Solid round -- glad to see a lot of favorites returning (both in the Bee and here in the comments). Looking forward to the afternoon session.
ReplyDeleteIt's that thing of where a midget reenacts classic Star Trek scenes except he replaces all the dialogue with "vooooooooor."
ReplyDeleteYes, some of the words are very usable in everyday life. Here are some good words that weren't given in round 2 but were on the study list:
ReplyDeleteglitz: "extravagant showiness"
incognito: for browsing unspeakable things on Google Chrome
quesadilla: when you're craving Mexican
I'm waiting for them use a Harry Potter word:
ReplyDeleteBailly: Quidditch
Speller: Language of origin?
Bailly: Wizard.
Looked it up and you're right - tuckahoe is an "obsolete or obscure" word that was used for certain classes of Virginians in the 18th/19th century, but the primary definition is an edible plant or fungus found in Virginia.
ReplyDeleteTwo best moments of culture whiplash:
ReplyDelete1. Dr. Bailly referencing Daft Punk's new album in one of his sentences.
2. Dr. Bailly actually juxtaposing reggaeton, Broadway, and Loudon Wainwright in a single sentence.
Also...this may have missed some viewers, but Shreyas Parab asked a proper root question for "bellicose" (i.e., does this come from the Latin root "bellum" meaning war?). He was told that it did, and said something like, "Just like I asked last night."

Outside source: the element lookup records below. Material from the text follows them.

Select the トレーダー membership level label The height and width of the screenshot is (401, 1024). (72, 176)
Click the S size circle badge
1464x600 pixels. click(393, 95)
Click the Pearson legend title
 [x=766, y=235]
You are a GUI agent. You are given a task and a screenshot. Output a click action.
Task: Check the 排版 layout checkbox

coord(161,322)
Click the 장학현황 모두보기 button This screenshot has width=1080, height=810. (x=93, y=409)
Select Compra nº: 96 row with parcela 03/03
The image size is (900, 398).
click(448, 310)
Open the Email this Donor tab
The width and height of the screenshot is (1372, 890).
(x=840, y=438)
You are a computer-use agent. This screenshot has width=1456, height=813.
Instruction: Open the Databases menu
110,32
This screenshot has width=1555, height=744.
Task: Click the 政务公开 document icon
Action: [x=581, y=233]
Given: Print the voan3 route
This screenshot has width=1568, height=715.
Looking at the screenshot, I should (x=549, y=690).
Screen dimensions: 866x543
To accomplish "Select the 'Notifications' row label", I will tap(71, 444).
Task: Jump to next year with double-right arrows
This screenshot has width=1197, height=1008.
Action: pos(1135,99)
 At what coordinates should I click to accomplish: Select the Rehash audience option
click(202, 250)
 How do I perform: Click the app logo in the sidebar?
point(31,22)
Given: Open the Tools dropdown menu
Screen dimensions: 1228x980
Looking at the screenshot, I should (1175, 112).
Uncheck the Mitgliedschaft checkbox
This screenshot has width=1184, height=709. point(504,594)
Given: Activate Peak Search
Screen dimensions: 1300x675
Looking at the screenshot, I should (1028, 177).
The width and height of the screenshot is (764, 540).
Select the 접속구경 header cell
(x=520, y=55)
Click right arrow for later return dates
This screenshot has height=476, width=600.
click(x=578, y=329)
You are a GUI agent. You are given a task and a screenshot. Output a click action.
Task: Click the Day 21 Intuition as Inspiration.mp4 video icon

The night before Rounds 2 and 3, there's a speller orientation, so everyone knows how the next day will proceed. The spellers were schooled on how to ask root questions. Apparently, Shreyas used the exact same word and asked the exact same question to get the exact same answer today as yesterday. More than a little serendipity going on here this year!
May I have them in a sentence please?
ReplyDeleteI pay a visit everyday a few blogs and websites to read content, except this weblog offers quality based articles.
ReplyDeleteReview my web blog :: gift ideas for men
Sigh. Double sigh. (I missed all of today - was entirely away from a computer. Will resume being incensed tomorrow.)